Tag Archives: Nermin Hajdarbegovic

Telling Statistics: Bitcoin Not Worth Stealing?

Stan Higgens reports in CoinDesk that “Bitcoin Becoming Less Attractive Target for Trojan Malware”.  He is referring to studies from Symantek and others reporting statistics about digital crimes, which show that malware attacks on Bitcoin wallets are down, possibly for the second year in a row.

Financial crimes (theft, fraud, etc.) are up in general, but down for Bitcoins, at least for certain MOs. One reason may be that Bitcoin’s exchange rate has dropped from 2013, so

As the prices of Bitcoins have decreased by around 60 percent over the year 2014, it seems that attackers’ interest in this cryptocurrency has dropped as well.”  Symantec pp. 18-19

Much as I would like to tell that story, (Har har! BTC is not even worth stealing!) ,I have to doubt that this is the only or even the biggest cause.

First of all, we have to wonder how good the statistics are. Crime statistics are iffy in general, and digital crimes must be particularly difficult to track. Many are not noticed, or misunderstood. Even when uncovered, it may not be clear what jurisdiction, if any, you might report the crime to. And if your business is extralegal, you may not be able to report it at all.

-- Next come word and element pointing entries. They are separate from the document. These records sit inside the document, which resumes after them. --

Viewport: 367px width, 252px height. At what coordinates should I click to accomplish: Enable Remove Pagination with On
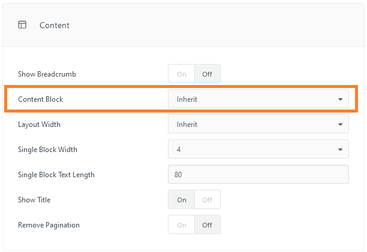(181, 225)
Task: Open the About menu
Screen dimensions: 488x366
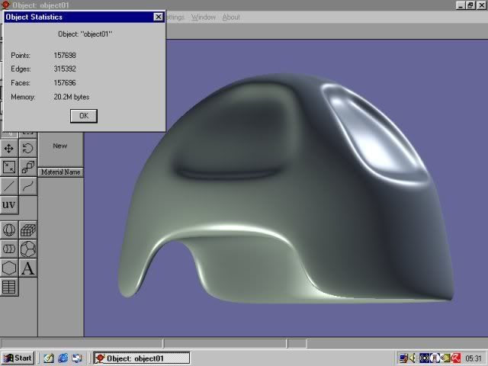Action: pyautogui.click(x=231, y=17)
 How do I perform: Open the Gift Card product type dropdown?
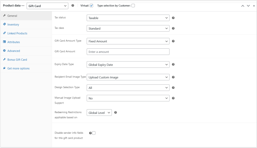tap(47, 6)
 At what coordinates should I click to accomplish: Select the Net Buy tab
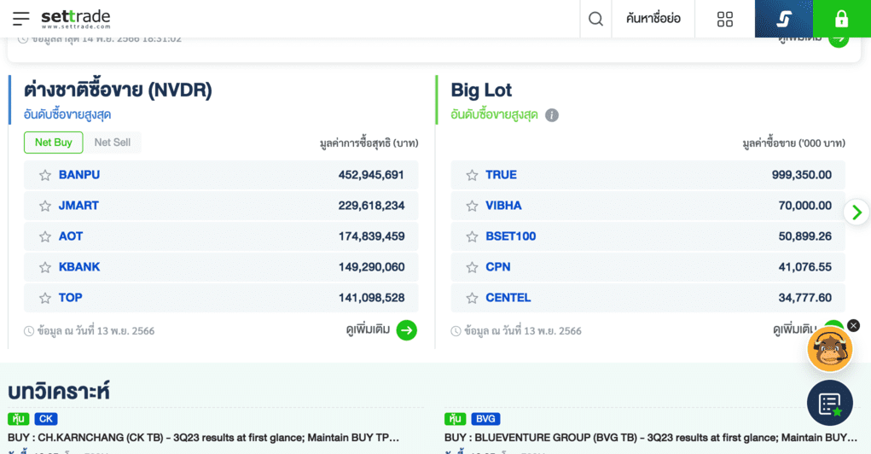(x=53, y=143)
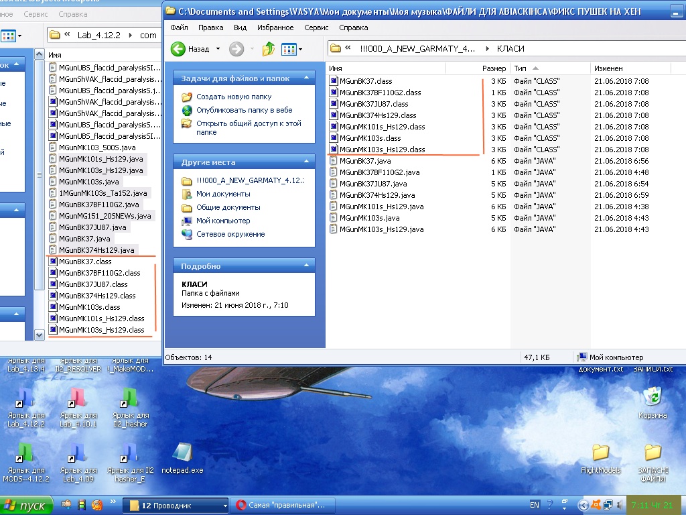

The specific report concerns “Trojan malware”, which is only one method of stealing, and indeed, is a “retail” crime: one computer and user at a time. We know there have been quite a few significant Bitcoin heists recently, but they have been from servers. One break in, but lot’s of users at once.

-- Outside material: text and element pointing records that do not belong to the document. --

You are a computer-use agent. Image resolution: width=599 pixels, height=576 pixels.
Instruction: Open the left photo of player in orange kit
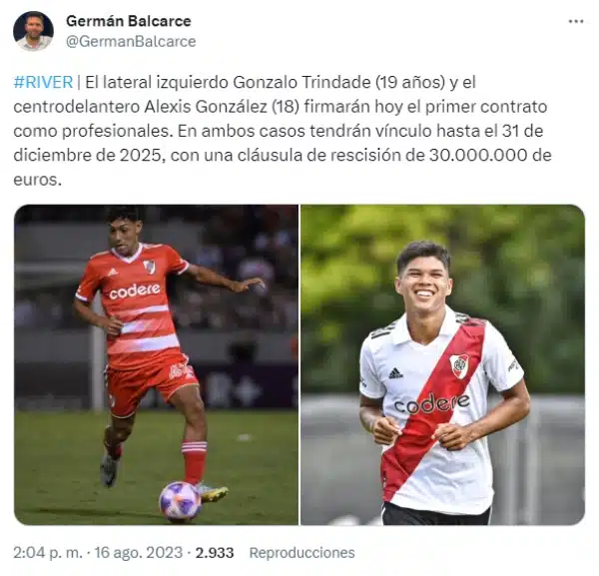(x=157, y=364)
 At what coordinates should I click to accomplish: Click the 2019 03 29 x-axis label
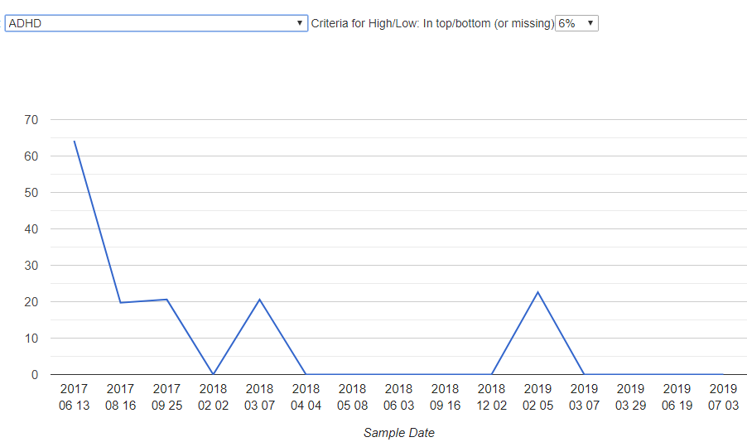tap(630, 397)
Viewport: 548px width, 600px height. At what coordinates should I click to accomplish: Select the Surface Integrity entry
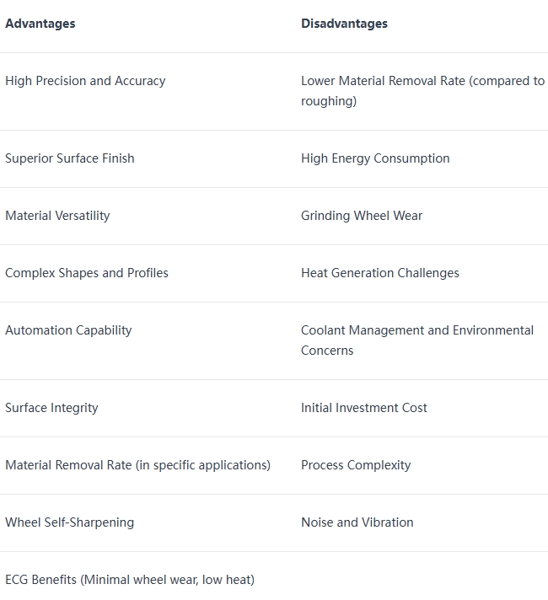[x=51, y=408]
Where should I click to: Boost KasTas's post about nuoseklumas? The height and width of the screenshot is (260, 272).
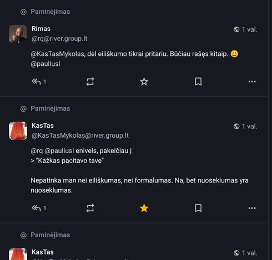click(x=90, y=208)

There is growing incidence of fraud and extortion, which are very old games indeed. This doesn’t count as “malware” (usually), and isn’t directly related to cryptocurrency per se. I’m sure these attacks are under reported, as victims may have many reasons to keep quite.

Second, Bitcoin software is getting better. It is a lot harder to steal from wallets these days, and (legitimate) servers are getting much more secure. This is probably why attention is turned to alternative methods, as noted above.

Third, a very significant amount of Bitcoin activity is extralegal. Thefts in this sector are going to be unreported or under reported. To the degree that this dark sector is growing, its invisibility may distort all the statistics about Bitcoin.

The conclusion has to be, “who knows?”   We have, what, a few years of data on a relatively tiny economic sector. We can’t really lean too heavily on such statistics at this point.

However much I might want to.


Cryptocurrency Thursday

A “Blockchain Lottery Device”

I ran across an odd little product  this week (also reported in CoinDesk)– “DICE“, a “blockchain lottery device”.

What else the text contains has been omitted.